Esta introducción conduce a un libro editado por El Aleph Editores en 2007, una recopilación titulada «The Paris Review: Entrevistas» que, como su nombre indica, incluye diálogos entre los reporteros de la prestigiosa revista literaria y relevantes autores del siglo XX. La edición, a cargo del filólogo y técnico editorial Ignacio Echevarría, tiene entre sus virtudes 16 entrevistas con 16 escritores de escasa o nula interconexión, ya sea en personalidad, procedimientos u objetivos literarios. Sorprende la necesidad de control de muchos de ellos. El que, como Kurt Vonnegut, muchas de las preguntas surgieran de su propio puño y letra; o, en otros casos, la entrevista completa naciera de largas correspondencias o sesiones distribuidas a lo largo de los años.

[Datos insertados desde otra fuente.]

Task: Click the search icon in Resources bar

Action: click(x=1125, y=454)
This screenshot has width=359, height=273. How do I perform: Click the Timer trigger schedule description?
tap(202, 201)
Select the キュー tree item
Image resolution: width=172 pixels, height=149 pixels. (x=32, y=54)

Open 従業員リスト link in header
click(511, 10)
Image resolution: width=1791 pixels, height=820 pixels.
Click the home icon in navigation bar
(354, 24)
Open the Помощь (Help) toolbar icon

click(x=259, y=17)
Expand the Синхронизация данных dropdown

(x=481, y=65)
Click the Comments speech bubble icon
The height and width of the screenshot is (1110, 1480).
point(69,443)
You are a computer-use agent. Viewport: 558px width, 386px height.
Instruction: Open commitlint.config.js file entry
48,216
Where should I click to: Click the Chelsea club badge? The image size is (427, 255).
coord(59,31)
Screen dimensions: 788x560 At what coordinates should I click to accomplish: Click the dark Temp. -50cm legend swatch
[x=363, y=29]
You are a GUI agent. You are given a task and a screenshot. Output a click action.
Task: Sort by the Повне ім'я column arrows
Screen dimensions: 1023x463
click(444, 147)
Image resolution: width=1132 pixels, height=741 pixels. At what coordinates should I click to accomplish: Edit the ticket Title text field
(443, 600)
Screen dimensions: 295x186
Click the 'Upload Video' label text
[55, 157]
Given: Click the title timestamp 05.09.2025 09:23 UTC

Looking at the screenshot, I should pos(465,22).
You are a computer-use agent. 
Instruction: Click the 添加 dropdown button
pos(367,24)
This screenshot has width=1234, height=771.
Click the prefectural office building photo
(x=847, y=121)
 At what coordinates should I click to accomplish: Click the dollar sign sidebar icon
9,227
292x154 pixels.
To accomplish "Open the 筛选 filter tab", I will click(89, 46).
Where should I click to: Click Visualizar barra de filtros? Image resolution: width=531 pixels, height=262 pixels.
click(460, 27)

También hay casos de modestia –Joyce Carol Oates–, de la personalidad imponiéndose sobre el discurso –un Céline a vueltas de todo– y densas explicaciones sobre tramas y personajes –como las aportadas por Philip Roth–. Pero, entre todos los discursos reunidos en el libro, y tal como recuerda el propio Ignacio Echevarría en el prólogo, “la de William Faulkner no es sólo la mejor entrevista de este volumen, es, simplemente, la mejor entrevista imaginable.” Las respuestas de Faulkner no tienen desperdicio, contienen su esencia, la de su obra y el papel de esta en la literatura contemporánea, y aunque nunca he terminado de comulgar con su estilo, ya tan solo por su desparpajo y soltura como individuo merece entrar en mi personal Olimpo de escritores.